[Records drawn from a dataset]
= = =

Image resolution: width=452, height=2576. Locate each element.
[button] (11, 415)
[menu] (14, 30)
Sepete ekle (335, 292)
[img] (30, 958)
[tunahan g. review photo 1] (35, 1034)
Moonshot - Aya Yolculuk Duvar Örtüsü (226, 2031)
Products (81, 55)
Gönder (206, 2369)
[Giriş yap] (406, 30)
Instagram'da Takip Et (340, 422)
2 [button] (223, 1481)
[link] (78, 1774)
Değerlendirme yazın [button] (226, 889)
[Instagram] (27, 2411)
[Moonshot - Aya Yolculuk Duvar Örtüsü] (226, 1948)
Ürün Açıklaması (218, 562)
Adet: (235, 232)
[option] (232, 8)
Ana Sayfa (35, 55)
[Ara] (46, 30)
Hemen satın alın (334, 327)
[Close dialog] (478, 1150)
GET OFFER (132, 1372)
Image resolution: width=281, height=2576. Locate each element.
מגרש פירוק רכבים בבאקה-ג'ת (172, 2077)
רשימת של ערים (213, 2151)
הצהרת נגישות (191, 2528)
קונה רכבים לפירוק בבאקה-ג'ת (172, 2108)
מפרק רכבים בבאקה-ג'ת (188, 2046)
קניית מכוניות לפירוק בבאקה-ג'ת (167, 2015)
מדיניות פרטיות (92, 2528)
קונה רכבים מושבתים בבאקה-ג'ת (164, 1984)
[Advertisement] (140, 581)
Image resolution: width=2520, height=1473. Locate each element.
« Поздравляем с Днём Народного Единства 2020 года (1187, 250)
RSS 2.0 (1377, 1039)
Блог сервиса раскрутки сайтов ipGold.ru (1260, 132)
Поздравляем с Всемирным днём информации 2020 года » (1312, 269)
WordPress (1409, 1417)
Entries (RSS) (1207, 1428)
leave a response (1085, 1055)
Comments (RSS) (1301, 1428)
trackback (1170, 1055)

= = =

[THE TASK] Transcribe exactly, starting at the line with "מפרק רכבים בבאקה-ג'ת (188, 2046)" and continuing through the last line of the data above; leave out all earlier lines.

[WRITTEN SOLUTION]
מפרק רכבים בבאקה-ג'ת (188, 2046)
קניית מכוניות לפירוק בבאקה-ג'ת (167, 2015)
מדיניות פרטיות (92, 2528)
קונה רכבים מושבתים בבאקה-ג'ת (164, 1984)
[Advertisement] (140, 581)
Image resolution: width=2520, height=1473. Locate each element.
« Поздравляем с Днём Народного Единства 2020 года (1187, 250)
RSS 2.0 (1377, 1039)
Блог сервиса раскрутки сайтов ipGold.ru (1260, 132)
Поздравляем с Всемирным днём информации 2020 года » (1312, 269)
WordPress (1409, 1417)
Entries (RSS) (1207, 1428)
leave a response (1085, 1055)
Comments (RSS) (1301, 1428)
trackback (1170, 1055)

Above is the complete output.